◆ **Given exercise**
Copy out every row below word for word, line by line, changing nothing.

:::

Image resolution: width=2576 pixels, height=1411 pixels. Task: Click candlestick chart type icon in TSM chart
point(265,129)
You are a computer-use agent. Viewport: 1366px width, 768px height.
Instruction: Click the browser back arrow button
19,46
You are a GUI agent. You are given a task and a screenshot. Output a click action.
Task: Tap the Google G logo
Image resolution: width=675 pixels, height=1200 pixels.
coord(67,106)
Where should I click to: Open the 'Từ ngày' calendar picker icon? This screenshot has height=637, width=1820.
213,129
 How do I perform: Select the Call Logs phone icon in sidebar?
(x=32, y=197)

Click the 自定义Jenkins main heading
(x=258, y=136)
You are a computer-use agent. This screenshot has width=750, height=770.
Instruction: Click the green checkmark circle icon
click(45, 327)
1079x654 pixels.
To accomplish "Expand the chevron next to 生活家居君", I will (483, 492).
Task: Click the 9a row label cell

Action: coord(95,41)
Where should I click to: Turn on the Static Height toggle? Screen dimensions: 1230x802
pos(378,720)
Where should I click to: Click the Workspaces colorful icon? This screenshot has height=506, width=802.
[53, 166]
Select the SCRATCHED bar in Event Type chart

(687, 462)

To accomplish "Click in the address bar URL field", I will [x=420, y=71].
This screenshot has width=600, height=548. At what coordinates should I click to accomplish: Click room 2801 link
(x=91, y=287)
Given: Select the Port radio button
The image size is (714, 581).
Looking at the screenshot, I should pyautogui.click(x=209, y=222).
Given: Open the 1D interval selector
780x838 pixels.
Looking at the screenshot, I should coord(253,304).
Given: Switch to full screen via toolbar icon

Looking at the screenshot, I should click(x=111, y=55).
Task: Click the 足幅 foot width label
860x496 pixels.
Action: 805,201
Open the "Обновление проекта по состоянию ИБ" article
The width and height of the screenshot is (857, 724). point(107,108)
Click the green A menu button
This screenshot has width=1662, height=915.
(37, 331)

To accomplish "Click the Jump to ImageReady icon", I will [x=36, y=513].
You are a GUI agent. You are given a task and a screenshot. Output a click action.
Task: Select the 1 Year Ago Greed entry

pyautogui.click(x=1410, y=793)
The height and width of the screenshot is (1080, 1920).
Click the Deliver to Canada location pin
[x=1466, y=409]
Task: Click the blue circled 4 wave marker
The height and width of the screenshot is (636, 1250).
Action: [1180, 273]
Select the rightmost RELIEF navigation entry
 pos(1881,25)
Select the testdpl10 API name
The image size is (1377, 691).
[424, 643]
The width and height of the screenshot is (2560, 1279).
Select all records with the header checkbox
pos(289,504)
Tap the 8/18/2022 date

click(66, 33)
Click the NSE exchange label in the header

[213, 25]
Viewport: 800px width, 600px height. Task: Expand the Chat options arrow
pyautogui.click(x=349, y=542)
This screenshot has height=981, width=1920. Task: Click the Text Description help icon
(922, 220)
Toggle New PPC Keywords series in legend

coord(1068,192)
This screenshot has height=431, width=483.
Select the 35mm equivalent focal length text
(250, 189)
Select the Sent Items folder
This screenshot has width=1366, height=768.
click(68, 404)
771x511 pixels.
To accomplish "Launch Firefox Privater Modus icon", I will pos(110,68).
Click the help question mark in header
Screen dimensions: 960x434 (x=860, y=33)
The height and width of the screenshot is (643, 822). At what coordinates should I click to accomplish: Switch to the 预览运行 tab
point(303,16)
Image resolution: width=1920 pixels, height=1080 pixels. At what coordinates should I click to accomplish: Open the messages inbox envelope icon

:::

◆ **Expected answer**
Image resolution: width=2576 pixels, height=1411 pixels. Task: Click candlestick chart type icon in TSM chart
point(265,129)
You are a computer-use agent. Viewport: 1366px width, 768px height.
Instruction: Click the browser back arrow button
19,46
You are a GUI agent. You are given a task and a screenshot. Output a click action.
Task: Tap the Google G logo
Image resolution: width=675 pixels, height=1200 pixels.
coord(67,106)
Where should I click to: Open the 'Từ ngày' calendar picker icon? This screenshot has height=637, width=1820.
213,129
 How do I perform: Select the Call Logs phone icon in sidebar?
(x=32, y=197)

Click the 自定义Jenkins main heading
(x=258, y=136)
You are a computer-use agent. This screenshot has width=750, height=770.
Instruction: Click the green checkmark circle icon
click(45, 327)
1079x654 pixels.
To accomplish "Expand the chevron next to 生活家居君", I will (483, 492).
Task: Click the 9a row label cell

Action: coord(95,41)
Where should I click to: Turn on the Static Height toggle? Screen dimensions: 1230x802
pos(378,720)
Where should I click to: Click the Workspaces colorful icon? This screenshot has height=506, width=802.
[53, 166]
Select the SCRATCHED bar in Event Type chart

(687, 462)

To accomplish "Click in the address bar URL field", I will [x=420, y=71].
This screenshot has width=600, height=548. At what coordinates should I click to accomplish: Click room 2801 link
(x=91, y=287)
Given: Select the Port radio button
The image size is (714, 581).
Looking at the screenshot, I should pyautogui.click(x=209, y=222).
Given: Open the 1D interval selector
780x838 pixels.
Looking at the screenshot, I should coord(253,304).
Given: Switch to full screen via toolbar icon

Looking at the screenshot, I should click(x=111, y=55).
Task: Click the 足幅 foot width label
860x496 pixels.
Action: 805,201
Open the "Обновление проекта по состоянию ИБ" article
The width and height of the screenshot is (857, 724). point(107,108)
Click the green A menu button
This screenshot has width=1662, height=915.
(37, 331)

To accomplish "Click the Jump to ImageReady icon", I will [x=36, y=513].
You are a GUI agent. You are given a task and a screenshot. Output a click action.
Task: Select the 1 Year Ago Greed entry

pyautogui.click(x=1410, y=793)
The height and width of the screenshot is (1080, 1920).
Click the Deliver to Canada location pin
[x=1466, y=409]
Task: Click the blue circled 4 wave marker
The height and width of the screenshot is (636, 1250).
Action: [1180, 273]
Select the rightmost RELIEF navigation entry
 pos(1881,25)
Select the testdpl10 API name
The image size is (1377, 691).
[424, 643]
The width and height of the screenshot is (2560, 1279).
Select all records with the header checkbox
pos(289,504)
Tap the 8/18/2022 date

click(66, 33)
Click the NSE exchange label in the header

[213, 25]
Viewport: 800px width, 600px height. Task: Expand the Chat options arrow
pyautogui.click(x=349, y=542)
This screenshot has height=981, width=1920. Task: Click the Text Description help icon
(922, 220)
Toggle New PPC Keywords series in legend

coord(1068,192)
This screenshot has height=431, width=483.
Select the 35mm equivalent focal length text
(250, 189)
Select the Sent Items folder
This screenshot has width=1366, height=768.
click(68, 404)
771x511 pixels.
To accomplish "Launch Firefox Privater Modus icon", I will pos(110,68).
Click the help question mark in header
Screen dimensions: 960x434 (x=860, y=33)
The height and width of the screenshot is (643, 822). At what coordinates should I click to accomplish: Switch to the 预览运行 tab
point(303,16)
Image resolution: width=1920 pixels, height=1080 pixels. At what coordinates should I click to accomplish: Open the messages inbox envelope icon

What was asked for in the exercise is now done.